The researchers conducted this evaluation from February 2009 through March 2011, using both qualitative and quantitative data and designed their analysis to take advantage of the program's experimental design. They found that, although the program was implemented fairly and smoothly, it did not improve student achievement or overall school performance and did not affect teachers' reported attitudes and behaviors. Given these findings, the researchers went on to examine potential explanations for the lack of effects and to identify implications for pay-for-performance policies in general.
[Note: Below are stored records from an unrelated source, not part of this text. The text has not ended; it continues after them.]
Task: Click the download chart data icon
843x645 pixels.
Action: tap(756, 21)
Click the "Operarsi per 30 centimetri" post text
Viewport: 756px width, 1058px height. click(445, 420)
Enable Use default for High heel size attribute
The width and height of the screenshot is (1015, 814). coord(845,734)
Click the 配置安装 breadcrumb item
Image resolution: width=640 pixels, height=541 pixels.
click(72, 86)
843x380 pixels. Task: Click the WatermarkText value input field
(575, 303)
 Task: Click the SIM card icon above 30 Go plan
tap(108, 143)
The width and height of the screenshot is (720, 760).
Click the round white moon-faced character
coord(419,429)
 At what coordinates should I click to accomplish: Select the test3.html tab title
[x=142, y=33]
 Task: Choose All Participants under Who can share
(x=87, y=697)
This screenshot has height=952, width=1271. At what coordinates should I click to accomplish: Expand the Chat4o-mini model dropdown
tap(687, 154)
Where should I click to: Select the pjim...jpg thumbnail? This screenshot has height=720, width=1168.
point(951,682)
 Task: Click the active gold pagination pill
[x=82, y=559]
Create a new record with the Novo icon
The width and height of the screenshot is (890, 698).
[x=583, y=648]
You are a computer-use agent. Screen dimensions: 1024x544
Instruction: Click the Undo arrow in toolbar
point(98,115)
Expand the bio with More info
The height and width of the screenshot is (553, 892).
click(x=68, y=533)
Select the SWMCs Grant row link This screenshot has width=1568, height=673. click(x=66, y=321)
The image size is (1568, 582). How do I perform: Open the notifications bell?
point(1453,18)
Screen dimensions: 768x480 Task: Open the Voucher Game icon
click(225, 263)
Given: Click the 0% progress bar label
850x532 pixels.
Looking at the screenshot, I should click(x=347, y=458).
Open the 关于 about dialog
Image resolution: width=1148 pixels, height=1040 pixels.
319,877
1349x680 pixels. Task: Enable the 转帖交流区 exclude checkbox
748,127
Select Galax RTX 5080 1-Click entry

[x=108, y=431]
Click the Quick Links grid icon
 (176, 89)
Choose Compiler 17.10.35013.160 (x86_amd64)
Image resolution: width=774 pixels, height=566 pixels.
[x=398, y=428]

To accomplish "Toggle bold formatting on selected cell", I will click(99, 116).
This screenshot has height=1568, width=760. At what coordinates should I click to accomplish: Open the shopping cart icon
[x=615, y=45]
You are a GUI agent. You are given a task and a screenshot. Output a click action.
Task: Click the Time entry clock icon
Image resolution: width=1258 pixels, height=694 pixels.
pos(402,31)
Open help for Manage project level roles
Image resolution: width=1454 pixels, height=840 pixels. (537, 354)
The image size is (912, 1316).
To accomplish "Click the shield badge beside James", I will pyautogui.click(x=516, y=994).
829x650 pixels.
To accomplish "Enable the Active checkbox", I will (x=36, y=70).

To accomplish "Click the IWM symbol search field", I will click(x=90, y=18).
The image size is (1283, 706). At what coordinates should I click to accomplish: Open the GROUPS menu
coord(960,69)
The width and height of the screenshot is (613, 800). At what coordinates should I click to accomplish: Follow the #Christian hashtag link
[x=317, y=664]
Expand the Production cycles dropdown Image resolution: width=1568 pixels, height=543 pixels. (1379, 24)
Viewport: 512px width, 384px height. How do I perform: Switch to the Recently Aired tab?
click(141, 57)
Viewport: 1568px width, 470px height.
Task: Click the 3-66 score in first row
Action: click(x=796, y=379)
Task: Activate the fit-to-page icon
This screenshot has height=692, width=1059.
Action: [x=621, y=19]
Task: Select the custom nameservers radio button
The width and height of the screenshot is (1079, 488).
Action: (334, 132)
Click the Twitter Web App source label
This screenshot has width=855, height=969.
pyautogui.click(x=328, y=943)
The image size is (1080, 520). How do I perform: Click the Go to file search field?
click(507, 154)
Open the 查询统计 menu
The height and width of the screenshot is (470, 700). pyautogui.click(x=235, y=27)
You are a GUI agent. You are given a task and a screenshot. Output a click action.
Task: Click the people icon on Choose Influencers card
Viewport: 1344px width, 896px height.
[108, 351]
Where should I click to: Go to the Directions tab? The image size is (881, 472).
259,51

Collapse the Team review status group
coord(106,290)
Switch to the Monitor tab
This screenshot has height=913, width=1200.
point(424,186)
Overview of New York City's Schoolwide Performance Bonus Program
Implemented for the first time in the 2007–2008 school year, this voluntary program provided financial rewards to educators in high-needs elementary, middle, K–8, and high schools. Each school's UFT-represented employees (including teachers, support staff, and counselors) voted on whether to participate, and participating schools were eligible to receive school-level bonus awards of up to $3,000 for each full-time UFT-represented staff member. Performance targets for awards were defined by NYCDOE's school Progress Reports, the district's main accountability tool for measuring student performance (growth on standardized tests and performance relative to other schools) and environment in all schools in the district. The program also required each participating school to establish a four-person compensation committee to determine how to distribute the bonus awards among staff members.
In 2007–2008, 427 high-needs schools were identified, and about half were randomly selected to participate (the treatment schools for the study's main analyses), and half were not selected (the control schools). Among those selected to participate, 205 schools participated in the first year, 198 schools in the second, and 196 in the third and final year. In the first year, 62 percent received bonuses, for a total of more than $20 million; in the second, 84 percent of eligible schools earned a bonus, for more than $30 million in awards. In year 3, after the state raised its proficiency thresholds, only 13 percent of the schools earned bonuses, for a total of only $4.2 million. The district suspended the program in January 2011.
The Program Did Not Produce the Intended Effects
The program did not improve student achievement at any grade level. The researchers found that the average mathematics and English language arts test scores of students from elementary, middle, and K–8 schools invited to participate in SPBP were lower than those of students from control schools during all three years of the experiment. However, the differences were very small and statistically significant only for mathematics in year 3 and were not significant when the researchers controlled for testing effects from multiple years and subjects. Similarly, researchers found no overall effects on state Regents Exam scores for high school students in the first two years (year 3 data were not available for analysis). The program's effects did not differ among schools of different sizes or according to bonus award distribution plan.
The program also did not affect school Progress Report scores. Across all years and all categories of scores for the Progress Reports (environment, performance, progress, and additional credit), the researchers found no statistically significant differences between scores of treatment and control schools. The lack of effects held true for elementary, middle, K–8, and high schools.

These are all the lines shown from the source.